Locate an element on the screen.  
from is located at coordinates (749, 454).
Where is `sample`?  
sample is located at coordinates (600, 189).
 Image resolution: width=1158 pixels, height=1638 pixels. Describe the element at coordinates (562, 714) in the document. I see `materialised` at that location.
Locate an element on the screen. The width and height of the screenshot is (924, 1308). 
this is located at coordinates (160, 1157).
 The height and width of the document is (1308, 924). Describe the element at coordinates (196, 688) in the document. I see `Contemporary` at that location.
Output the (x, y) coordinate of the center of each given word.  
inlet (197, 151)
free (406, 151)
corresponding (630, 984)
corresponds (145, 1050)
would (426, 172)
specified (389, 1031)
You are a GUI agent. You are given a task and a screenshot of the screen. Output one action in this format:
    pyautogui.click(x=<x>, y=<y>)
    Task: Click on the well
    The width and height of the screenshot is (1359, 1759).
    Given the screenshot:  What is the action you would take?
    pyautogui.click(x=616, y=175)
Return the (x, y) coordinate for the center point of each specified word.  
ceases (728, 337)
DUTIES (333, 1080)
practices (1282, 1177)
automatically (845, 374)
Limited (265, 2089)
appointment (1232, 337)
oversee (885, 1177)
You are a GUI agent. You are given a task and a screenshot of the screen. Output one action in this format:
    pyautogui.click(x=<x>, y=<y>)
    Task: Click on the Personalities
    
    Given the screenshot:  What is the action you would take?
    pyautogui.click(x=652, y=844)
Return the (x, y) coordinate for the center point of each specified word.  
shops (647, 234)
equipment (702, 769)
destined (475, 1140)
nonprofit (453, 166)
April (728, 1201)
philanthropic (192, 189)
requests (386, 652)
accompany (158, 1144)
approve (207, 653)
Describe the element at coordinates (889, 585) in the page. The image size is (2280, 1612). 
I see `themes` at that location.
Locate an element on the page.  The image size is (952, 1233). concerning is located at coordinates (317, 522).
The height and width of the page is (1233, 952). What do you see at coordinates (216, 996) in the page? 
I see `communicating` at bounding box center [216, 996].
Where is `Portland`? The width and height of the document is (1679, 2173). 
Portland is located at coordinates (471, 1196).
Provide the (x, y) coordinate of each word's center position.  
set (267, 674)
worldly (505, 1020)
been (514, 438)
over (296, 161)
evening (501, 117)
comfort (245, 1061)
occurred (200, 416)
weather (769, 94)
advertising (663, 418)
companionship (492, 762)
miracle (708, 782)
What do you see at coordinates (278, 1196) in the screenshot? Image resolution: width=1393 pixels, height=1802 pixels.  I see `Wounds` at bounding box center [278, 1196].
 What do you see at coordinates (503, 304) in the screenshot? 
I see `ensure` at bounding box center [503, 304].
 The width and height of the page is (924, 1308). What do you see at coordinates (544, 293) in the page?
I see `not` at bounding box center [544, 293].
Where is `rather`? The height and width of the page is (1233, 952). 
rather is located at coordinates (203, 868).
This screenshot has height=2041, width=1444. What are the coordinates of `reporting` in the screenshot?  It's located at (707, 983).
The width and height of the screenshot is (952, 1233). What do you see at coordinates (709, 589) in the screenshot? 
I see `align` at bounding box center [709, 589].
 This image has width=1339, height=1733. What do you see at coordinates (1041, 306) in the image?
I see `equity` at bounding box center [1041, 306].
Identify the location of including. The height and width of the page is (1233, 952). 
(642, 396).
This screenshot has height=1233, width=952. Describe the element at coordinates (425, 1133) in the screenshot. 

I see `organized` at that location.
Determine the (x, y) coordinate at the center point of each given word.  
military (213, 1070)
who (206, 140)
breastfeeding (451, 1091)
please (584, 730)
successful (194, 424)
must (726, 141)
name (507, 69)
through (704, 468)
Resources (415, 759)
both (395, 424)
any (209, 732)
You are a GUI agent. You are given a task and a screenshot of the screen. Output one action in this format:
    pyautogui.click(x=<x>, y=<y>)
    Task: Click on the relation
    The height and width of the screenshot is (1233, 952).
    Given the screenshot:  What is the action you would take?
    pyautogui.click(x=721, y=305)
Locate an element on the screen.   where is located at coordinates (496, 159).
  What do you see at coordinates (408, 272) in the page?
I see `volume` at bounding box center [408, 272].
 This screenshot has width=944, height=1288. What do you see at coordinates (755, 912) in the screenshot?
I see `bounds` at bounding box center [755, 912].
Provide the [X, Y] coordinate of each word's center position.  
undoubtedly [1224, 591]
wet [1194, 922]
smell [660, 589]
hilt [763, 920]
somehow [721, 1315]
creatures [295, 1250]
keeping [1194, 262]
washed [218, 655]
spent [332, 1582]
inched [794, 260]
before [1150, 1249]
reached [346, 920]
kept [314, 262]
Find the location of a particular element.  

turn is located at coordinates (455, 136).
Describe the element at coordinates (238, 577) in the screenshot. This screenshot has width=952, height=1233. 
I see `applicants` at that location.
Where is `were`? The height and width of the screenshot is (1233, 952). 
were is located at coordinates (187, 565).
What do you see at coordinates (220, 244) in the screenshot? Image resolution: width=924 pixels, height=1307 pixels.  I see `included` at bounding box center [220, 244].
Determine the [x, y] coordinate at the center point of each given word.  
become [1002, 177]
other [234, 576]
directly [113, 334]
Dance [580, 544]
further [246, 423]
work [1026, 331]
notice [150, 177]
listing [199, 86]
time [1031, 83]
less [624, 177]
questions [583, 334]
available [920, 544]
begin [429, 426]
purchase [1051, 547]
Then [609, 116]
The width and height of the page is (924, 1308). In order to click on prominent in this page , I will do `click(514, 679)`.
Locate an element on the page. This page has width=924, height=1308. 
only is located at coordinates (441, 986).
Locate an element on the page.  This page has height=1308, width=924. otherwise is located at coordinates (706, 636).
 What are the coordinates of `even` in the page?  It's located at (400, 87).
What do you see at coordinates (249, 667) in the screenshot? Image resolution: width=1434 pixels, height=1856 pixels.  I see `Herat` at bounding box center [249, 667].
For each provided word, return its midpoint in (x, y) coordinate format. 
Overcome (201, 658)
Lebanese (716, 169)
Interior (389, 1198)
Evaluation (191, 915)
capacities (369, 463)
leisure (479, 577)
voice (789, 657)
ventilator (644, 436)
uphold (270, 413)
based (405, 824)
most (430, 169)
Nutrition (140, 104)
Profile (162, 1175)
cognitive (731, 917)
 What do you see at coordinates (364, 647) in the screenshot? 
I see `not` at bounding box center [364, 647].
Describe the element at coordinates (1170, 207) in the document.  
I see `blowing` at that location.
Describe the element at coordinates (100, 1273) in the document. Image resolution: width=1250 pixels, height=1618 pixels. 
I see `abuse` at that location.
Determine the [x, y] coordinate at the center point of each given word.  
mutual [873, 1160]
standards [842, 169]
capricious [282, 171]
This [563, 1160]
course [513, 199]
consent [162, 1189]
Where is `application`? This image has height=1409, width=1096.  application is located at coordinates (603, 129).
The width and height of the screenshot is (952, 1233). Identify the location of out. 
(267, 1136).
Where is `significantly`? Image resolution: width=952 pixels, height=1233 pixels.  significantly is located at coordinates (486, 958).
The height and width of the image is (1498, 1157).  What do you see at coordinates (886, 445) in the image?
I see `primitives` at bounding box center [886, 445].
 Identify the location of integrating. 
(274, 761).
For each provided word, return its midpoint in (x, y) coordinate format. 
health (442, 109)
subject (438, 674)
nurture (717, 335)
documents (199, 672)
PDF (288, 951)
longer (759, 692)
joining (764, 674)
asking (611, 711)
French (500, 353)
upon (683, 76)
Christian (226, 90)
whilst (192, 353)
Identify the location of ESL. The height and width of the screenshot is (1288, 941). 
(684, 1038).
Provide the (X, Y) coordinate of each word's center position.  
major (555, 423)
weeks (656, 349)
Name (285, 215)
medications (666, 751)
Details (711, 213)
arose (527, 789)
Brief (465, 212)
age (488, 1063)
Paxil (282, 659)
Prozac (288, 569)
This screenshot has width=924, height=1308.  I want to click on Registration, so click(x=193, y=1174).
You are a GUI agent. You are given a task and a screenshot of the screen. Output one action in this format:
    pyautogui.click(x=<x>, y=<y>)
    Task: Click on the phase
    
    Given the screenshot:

• _Written exercise_
Please convert the lines from the very first one through the line containing "requests (386, 652)", inclusive, into a Markdown table with the columns Row and Line, numbering each row and leaving out blank lines.

• _The reply_
| Row | Line |
|---|---|
| 1 | Locate an element on the screen.   |
| 2 | from is located at coordinates (749, 454). |
| 3 | Where is `sample`?   |
| 4 | sample is located at coordinates (600, 189). |
| 5 |  Image resolution: width=1158 pixels, height=1638 pixels. Describe the element at coordinates (562, 714) in the document. I see `materialised` at that location. |
| 6 | Locate an element on the screen. The width and height of the screenshot is (924, 1308).  |
| 7 | this is located at coordinates (160, 1157). |
| 8 |  The height and width of the document is (1308, 924). Describe the element at coordinates (196, 688) in the document. I see `Contemporary` at that location. |
| 9 | Output the (x, y) coordinate of the center of each given word.   |
| 10 | inlet (197, 151) |
| 11 | free (406, 151) |
| 12 | corresponding (630, 984) |
| 13 | corresponds (145, 1050) |
| 14 | would (426, 172) |
| 15 | specified (389, 1031) |
| 16 | You are a GUI agent. You are given a task and a screenshot of the screen. Output one action in this format: |
| 17 |     pyautogui.click(x=<x>, y=<y>) |
| 18 |     Task: Click on the well |
| 19 |     The width and height of the screenshot is (1359, 1759). |
| 20 |     Given the screenshot:  What is the action you would take? |
| 21 |     pyautogui.click(x=616, y=175) |
| 22 | Return the (x, y) coordinate for the center point of each specified word.   |
| 23 | ceases (728, 337) |
| 24 | DUTIES (333, 1080) |
| 25 | practices (1282, 1177) |
| 26 | automatically (845, 374) |
| 27 | Limited (265, 2089) |
| 28 | appointment (1232, 337) |
| 29 | oversee (885, 1177) |
| 30 | You are a GUI agent. You are given a task and a screenshot of the screen. Output one action in this format: |
| 31 |     pyautogui.click(x=<x>, y=<y>) |
| 32 |     Task: Click on the Personalities |
| 33 |     Given the screenshot:  What is the action you would take? |
| 34 |     pyautogui.click(x=652, y=844) |
| 35 | Return the (x, y) coordinate for the center point of each specified word.   |
| 36 | shops (647, 234) |
| 37 | equipment (702, 769) |
| 38 | destined (475, 1140) |
| 39 | nonprofit (453, 166) |
| 40 | April (728, 1201) |
| 41 | philanthropic (192, 189) |
| 42 | requests (386, 652) |